Saved data entries:
--------------------------------------------------

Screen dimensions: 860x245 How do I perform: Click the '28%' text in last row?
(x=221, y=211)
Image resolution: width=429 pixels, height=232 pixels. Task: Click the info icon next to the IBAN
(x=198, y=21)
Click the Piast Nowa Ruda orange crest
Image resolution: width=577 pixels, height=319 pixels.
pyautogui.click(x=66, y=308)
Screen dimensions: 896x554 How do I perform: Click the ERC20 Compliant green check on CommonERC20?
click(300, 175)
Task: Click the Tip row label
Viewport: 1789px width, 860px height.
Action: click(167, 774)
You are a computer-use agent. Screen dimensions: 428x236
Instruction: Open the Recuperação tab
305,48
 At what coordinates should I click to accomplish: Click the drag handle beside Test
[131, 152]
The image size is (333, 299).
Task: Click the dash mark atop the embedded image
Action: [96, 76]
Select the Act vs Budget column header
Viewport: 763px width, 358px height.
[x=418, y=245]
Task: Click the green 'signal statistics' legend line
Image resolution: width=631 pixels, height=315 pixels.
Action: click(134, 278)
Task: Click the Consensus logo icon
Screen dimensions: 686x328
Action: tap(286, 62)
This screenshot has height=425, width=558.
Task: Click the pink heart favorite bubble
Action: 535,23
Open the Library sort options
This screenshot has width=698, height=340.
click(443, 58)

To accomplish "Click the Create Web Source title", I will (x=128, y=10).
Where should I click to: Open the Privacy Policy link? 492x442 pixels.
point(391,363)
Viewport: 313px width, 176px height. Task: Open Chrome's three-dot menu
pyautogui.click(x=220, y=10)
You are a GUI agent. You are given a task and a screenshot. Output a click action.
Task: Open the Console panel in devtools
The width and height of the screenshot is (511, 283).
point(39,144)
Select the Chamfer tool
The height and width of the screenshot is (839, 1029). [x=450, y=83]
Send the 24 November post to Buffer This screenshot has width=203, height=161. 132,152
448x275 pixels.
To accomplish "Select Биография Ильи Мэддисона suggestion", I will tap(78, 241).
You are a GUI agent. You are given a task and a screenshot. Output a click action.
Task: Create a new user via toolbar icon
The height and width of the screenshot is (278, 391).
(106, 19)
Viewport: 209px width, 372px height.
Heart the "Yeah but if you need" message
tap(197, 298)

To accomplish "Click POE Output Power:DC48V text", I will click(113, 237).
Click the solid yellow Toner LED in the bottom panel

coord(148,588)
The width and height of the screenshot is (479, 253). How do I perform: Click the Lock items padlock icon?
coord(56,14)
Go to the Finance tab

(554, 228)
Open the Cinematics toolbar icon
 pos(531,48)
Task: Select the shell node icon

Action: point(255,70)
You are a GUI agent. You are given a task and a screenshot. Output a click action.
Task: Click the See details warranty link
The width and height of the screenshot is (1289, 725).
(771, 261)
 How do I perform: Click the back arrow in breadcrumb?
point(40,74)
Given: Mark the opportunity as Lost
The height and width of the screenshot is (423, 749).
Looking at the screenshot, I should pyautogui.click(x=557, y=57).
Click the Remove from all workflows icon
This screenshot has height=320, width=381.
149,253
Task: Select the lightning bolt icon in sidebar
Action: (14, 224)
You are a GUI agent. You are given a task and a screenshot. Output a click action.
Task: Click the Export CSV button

--------------------------------------------------

*Your objective:*
Would you repeat the records above without any changes?

*Result below:*
Screen dimensions: 860x245 How do I perform: Click the '28%' text in last row?
(x=221, y=211)
Image resolution: width=429 pixels, height=232 pixels. Task: Click the info icon next to the IBAN
(x=198, y=21)
Click the Piast Nowa Ruda orange crest
Image resolution: width=577 pixels, height=319 pixels.
pyautogui.click(x=66, y=308)
Screen dimensions: 896x554 How do I perform: Click the ERC20 Compliant green check on CommonERC20?
click(300, 175)
Task: Click the Tip row label
Viewport: 1789px width, 860px height.
Action: click(167, 774)
You are a computer-use agent. Screen dimensions: 428x236
Instruction: Open the Recuperação tab
305,48
 At what coordinates should I click to accomplish: Click the drag handle beside Test
[131, 152]
The image size is (333, 299).
Task: Click the dash mark atop the embedded image
Action: [96, 76]
Select the Act vs Budget column header
Viewport: 763px width, 358px height.
[x=418, y=245]
Task: Click the green 'signal statistics' legend line
Image resolution: width=631 pixels, height=315 pixels.
Action: click(134, 278)
Task: Click the Consensus logo icon
Screen dimensions: 686x328
Action: tap(286, 62)
This screenshot has height=425, width=558.
Task: Click the pink heart favorite bubble
Action: 535,23
Open the Library sort options
This screenshot has width=698, height=340.
click(443, 58)

To accomplish "Click the Create Web Source title", I will (x=128, y=10).
Where should I click to: Open the Privacy Policy link? 492x442 pixels.
point(391,363)
Viewport: 313px width, 176px height. Task: Open Chrome's three-dot menu
pyautogui.click(x=220, y=10)
You are a GUI agent. You are given a task and a screenshot. Output a click action.
Task: Open the Console panel in devtools
The width and height of the screenshot is (511, 283).
point(39,144)
Select the Chamfer tool
The height and width of the screenshot is (839, 1029). [x=450, y=83]
Send the 24 November post to Buffer This screenshot has width=203, height=161. 132,152
448x275 pixels.
To accomplish "Select Биография Ильи Мэддисона suggestion", I will tap(78, 241).
You are a GUI agent. You are given a task and a screenshot. Output a click action.
Task: Create a new user via toolbar icon
The height and width of the screenshot is (278, 391).
(106, 19)
Viewport: 209px width, 372px height.
Heart the "Yeah but if you need" message
tap(197, 298)

To accomplish "Click POE Output Power:DC48V text", I will click(113, 237).
Click the solid yellow Toner LED in the bottom panel

coord(148,588)
The width and height of the screenshot is (479, 253). How do I perform: Click the Lock items padlock icon?
coord(56,14)
Go to the Finance tab

(554, 228)
Open the Cinematics toolbar icon
 pos(531,48)
Task: Select the shell node icon

Action: point(255,70)
You are a GUI agent. You are given a task and a screenshot. Output a click action.
Task: Click the See details warranty link
The width and height of the screenshot is (1289, 725).
(771, 261)
 How do I perform: Click the back arrow in breadcrumb?
point(40,74)
Given: Mark the opportunity as Lost
The height and width of the screenshot is (423, 749).
Looking at the screenshot, I should pyautogui.click(x=557, y=57).
Click the Remove from all workflows icon
This screenshot has height=320, width=381.
149,253
Task: Select the lightning bolt icon in sidebar
Action: (14, 224)
You are a GUI agent. You are given a task and a screenshot. Output a click action.
Task: Click the Export CSV button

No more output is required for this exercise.